There are lots of outstanding things to solve in GNonLin and GES. Nicolas has a bunch of ideas for things to improve and redesign in GNonLin and I expect much collaboration between Thibault and him to optimize the entire stack for better reliability and performance (for example, adding caps filters to allow realtime downscaling of videos to improve preview performance, configurable downstream buffering for playback to avoid frame drops in CPU-intensive parts of a timeline, etc.). GNonLin and GES have much potential to allow us to be a lot smarter than before.

Personally, I spent most of my time testing, discussing and hacking on some new features for PiTiVi.

    • I added a button in the timeline toolbar that toggles the “gapless mode” (automatic ripple edits), which makes your clips behave like magnets and prevents needing to re-arrange them manually all the time. The feature works and will be merged after a customary code review.
    • I made some progress on the custom effects UI branch. Once it’s complete, you will be able to easily create custom user interfaces for effects that require it, simply by using a glade/gtkbuilder .ui file (or, if you prefer, a set of widgets from your own python module). Of course, for the majority of effects, our automatically generated user interfaces are still good enough, so we can keep using them and avoid unnecessary work.

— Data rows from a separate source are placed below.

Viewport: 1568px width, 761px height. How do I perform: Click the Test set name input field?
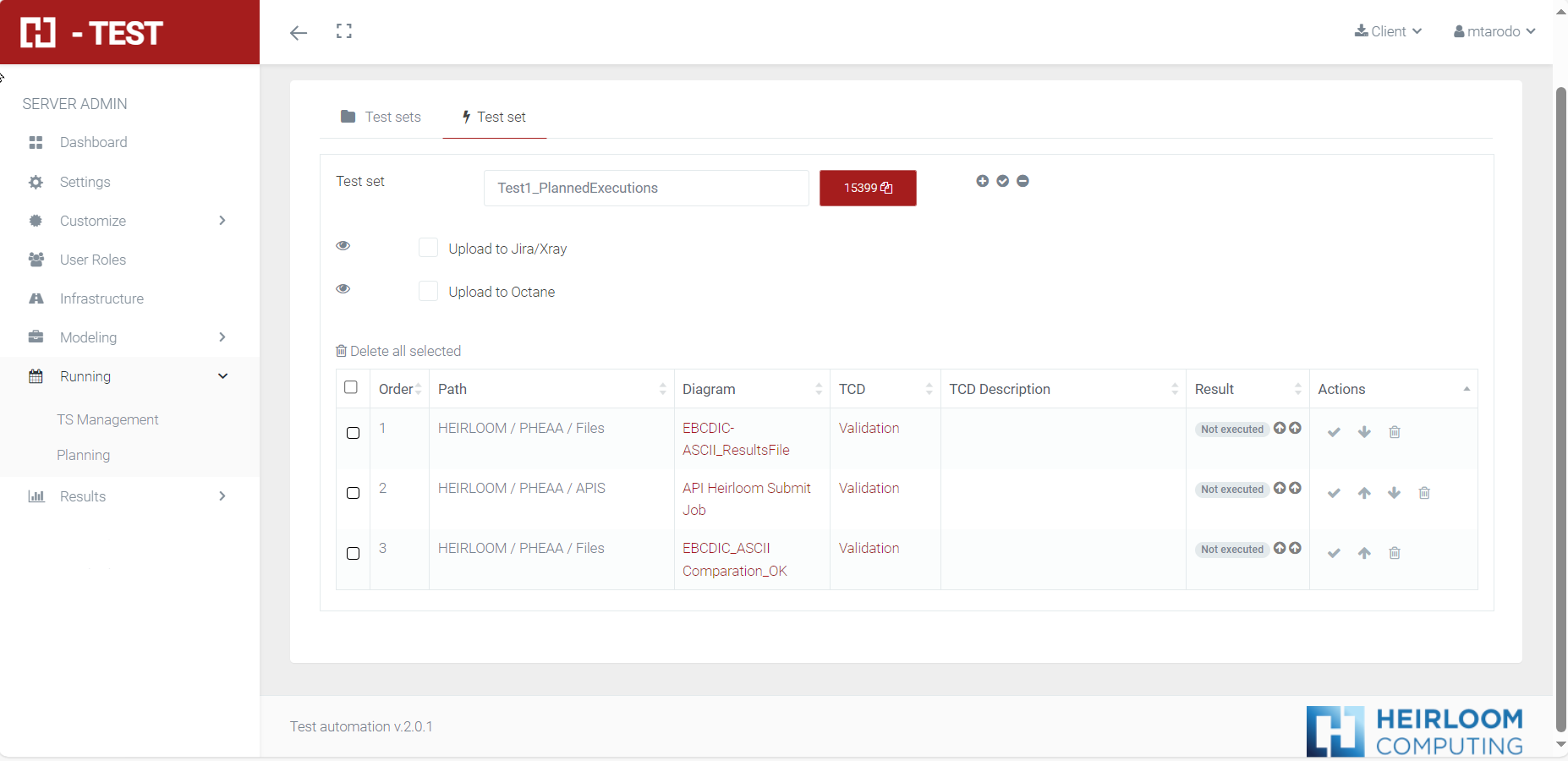pyautogui.click(x=646, y=188)
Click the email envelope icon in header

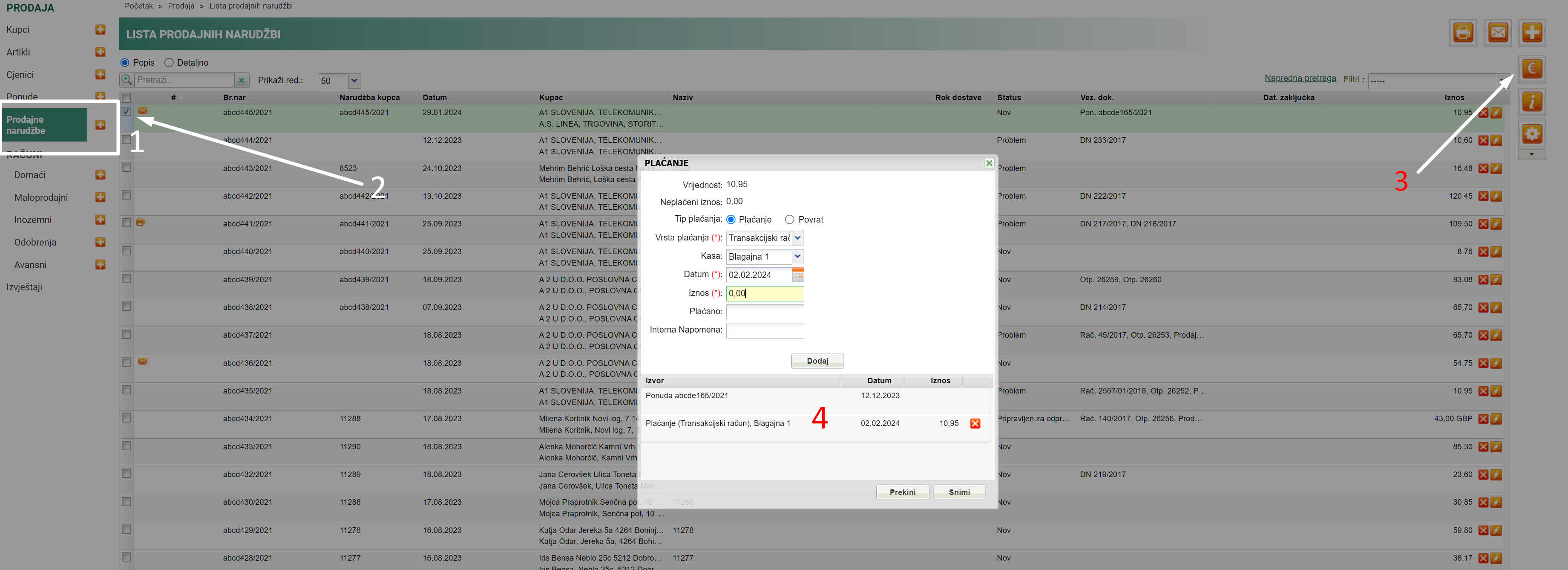pyautogui.click(x=1497, y=32)
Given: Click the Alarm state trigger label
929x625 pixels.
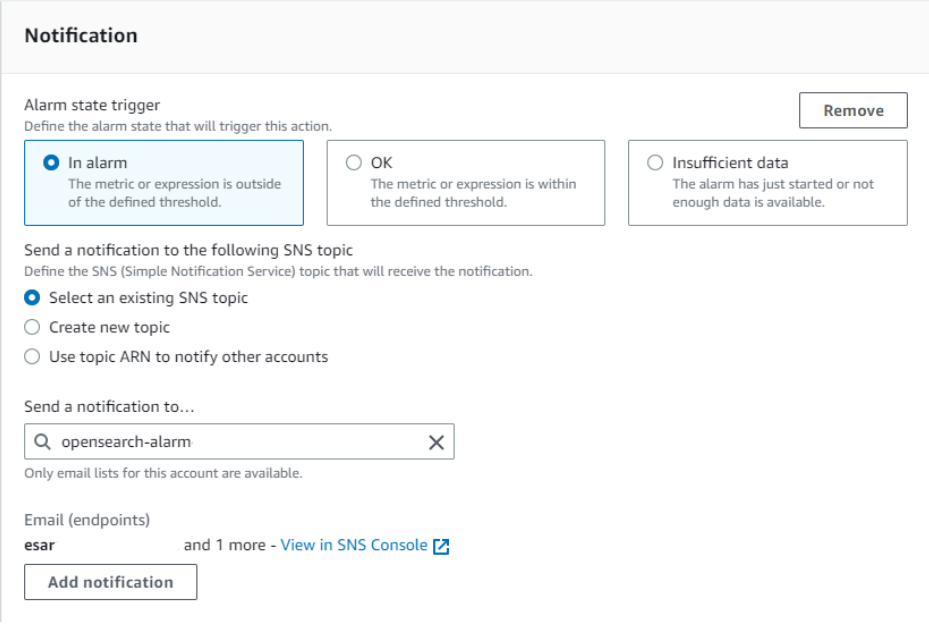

(See my previous blog post for a situation report on where we stood with PiTiVi before the hackfest)

I also spent a bit of time setting up my film making gear and shooting various interesting moments of the hackfest. Here’s my montage, which will tell the story much better than a long blog post. Hope you’ll like it:

I would like to thank Collabora for allowing many GStreamer contributors to attend the hackfest, which I consider vital to the health of the GStreamer community. I was happy to meet again with many friends and help push the Free multimedia stack forward. Props to Christian Schaller and Alessandro Decina for organizing the whole thing, too!

Aside from Collabora and Fluendo sponsoring two of our dinners (thanks!), I would also like to thank you, PiTiVi supporters, for making it possible for me to spend some money to thank GStreamer contributors with some food and beer — maximum boost to the GStreamer community! Full disclosure: I used 84 euros worth of PiTiVi donations for that purpose.